**AVAILABLE DATA**
————

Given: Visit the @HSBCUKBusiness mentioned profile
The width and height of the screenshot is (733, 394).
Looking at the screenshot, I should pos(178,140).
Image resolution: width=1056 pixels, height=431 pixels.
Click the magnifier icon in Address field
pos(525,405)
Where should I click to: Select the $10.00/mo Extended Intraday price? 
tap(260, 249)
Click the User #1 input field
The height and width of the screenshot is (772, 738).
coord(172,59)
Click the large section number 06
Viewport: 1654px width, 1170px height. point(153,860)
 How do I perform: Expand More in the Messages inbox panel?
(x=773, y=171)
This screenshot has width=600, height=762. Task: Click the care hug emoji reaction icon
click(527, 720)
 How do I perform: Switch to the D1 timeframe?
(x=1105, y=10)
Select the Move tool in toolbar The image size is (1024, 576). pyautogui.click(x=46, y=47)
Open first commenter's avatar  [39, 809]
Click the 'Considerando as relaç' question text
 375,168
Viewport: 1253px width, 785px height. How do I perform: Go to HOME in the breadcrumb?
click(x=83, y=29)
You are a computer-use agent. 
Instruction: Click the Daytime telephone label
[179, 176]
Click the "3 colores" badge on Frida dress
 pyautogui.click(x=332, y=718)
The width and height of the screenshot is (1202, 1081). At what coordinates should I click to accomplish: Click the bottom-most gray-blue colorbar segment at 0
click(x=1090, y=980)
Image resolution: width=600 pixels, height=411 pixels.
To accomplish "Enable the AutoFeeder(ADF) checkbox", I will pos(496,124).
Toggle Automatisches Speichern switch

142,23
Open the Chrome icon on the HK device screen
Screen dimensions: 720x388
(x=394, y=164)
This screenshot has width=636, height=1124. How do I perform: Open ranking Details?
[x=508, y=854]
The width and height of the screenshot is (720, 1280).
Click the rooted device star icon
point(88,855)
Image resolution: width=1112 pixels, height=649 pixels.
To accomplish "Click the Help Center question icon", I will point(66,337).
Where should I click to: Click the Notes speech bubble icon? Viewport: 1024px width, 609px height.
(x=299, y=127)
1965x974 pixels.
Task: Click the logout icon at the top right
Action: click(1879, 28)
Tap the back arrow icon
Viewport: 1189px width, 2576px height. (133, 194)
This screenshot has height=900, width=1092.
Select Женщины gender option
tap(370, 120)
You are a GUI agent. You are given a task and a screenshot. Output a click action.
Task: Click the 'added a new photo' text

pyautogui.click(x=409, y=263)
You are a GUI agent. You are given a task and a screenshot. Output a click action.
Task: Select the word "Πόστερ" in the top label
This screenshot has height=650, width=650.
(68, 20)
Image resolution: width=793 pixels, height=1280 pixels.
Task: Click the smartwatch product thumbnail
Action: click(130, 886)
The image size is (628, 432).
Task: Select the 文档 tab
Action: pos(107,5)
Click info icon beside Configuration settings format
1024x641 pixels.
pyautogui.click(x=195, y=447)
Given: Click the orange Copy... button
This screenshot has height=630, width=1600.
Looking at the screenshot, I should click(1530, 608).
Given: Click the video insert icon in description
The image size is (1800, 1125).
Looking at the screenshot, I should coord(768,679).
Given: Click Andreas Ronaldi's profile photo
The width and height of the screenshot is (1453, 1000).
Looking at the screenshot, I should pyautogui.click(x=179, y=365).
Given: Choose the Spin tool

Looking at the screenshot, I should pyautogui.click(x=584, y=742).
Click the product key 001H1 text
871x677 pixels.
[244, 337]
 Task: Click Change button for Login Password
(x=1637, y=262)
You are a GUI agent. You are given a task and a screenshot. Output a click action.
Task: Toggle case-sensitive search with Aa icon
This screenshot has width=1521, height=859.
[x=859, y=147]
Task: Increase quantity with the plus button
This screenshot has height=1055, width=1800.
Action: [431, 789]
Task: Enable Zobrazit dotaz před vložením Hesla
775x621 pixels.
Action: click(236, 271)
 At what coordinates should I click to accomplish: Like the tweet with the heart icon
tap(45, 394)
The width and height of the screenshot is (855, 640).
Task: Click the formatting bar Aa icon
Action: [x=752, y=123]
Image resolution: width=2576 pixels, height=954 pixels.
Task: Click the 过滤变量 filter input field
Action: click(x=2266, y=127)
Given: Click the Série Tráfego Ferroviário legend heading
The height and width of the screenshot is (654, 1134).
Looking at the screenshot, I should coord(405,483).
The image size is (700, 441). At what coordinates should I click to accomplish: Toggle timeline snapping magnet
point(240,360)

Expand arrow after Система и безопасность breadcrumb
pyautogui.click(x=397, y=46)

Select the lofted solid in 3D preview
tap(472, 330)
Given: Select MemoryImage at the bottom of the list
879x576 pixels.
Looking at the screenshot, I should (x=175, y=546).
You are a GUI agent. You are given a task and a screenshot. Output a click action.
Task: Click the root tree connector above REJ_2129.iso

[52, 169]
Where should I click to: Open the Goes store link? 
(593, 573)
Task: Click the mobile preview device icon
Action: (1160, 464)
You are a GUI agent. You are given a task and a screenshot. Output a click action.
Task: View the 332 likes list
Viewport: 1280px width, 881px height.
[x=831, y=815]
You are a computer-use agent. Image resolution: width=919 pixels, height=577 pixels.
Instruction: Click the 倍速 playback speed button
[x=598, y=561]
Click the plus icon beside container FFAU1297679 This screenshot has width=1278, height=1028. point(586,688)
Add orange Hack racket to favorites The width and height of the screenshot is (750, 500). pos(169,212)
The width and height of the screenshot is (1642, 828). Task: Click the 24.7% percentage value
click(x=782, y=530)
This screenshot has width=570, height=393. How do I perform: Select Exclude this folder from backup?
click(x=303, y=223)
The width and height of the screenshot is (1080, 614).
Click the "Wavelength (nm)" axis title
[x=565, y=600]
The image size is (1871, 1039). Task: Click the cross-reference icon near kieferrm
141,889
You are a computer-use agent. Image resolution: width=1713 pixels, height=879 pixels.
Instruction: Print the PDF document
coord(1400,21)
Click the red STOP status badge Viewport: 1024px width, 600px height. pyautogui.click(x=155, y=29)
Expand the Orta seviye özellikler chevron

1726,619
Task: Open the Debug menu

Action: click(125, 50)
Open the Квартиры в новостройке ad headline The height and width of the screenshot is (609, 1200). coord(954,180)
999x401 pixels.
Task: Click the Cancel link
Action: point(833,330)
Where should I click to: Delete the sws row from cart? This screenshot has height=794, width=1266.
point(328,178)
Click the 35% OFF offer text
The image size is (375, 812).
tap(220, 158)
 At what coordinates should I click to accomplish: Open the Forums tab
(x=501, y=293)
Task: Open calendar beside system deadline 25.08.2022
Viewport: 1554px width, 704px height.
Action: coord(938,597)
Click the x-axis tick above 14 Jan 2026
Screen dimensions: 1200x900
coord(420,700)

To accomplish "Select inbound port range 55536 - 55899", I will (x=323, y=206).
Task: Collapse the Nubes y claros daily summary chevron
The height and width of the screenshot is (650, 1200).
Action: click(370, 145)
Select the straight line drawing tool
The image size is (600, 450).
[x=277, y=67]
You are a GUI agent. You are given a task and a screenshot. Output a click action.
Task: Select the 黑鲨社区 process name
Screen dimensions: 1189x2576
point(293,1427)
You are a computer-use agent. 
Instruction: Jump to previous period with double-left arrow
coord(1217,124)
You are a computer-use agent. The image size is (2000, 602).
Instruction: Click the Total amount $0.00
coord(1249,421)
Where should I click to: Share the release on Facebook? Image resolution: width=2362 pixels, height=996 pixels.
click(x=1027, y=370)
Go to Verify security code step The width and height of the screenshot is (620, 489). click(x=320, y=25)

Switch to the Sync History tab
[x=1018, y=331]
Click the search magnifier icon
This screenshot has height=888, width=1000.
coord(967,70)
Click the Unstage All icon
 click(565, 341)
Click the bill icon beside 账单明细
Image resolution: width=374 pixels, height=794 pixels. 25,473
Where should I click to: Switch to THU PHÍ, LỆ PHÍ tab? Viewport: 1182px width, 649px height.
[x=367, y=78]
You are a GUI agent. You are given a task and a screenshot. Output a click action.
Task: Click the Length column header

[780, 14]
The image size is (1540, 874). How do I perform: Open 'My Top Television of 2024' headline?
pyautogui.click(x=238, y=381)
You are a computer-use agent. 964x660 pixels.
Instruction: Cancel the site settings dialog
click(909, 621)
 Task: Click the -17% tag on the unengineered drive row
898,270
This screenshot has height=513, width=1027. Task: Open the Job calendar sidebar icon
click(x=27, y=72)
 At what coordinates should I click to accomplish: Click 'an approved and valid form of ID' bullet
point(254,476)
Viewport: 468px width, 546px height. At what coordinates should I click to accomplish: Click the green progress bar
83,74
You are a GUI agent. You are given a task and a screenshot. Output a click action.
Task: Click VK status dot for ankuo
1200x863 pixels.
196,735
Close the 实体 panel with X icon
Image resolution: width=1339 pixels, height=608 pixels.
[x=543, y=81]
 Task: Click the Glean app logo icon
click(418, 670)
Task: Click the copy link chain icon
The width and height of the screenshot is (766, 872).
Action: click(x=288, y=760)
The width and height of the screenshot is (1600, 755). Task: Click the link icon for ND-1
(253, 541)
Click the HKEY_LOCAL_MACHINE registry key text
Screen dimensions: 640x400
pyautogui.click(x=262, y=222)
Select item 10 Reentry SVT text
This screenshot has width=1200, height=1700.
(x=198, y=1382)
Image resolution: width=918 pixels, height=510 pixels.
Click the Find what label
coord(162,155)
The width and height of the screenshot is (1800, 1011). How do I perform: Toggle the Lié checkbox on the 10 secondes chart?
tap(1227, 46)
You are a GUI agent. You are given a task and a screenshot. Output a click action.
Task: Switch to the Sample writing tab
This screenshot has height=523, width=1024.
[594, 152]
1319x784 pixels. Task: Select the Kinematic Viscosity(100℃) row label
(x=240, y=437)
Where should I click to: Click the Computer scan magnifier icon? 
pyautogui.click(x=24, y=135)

————

**WHAT TO WORK ON**
Throughout the material above, find every line holding "plus" and copy it.

**OUTPUT FOR THIS EXERCISE**
Task: Increase quantity with the plus button
Click the plus icon beside container FFAU1297679 This screenshot has width=1278, height=1028. point(586,688)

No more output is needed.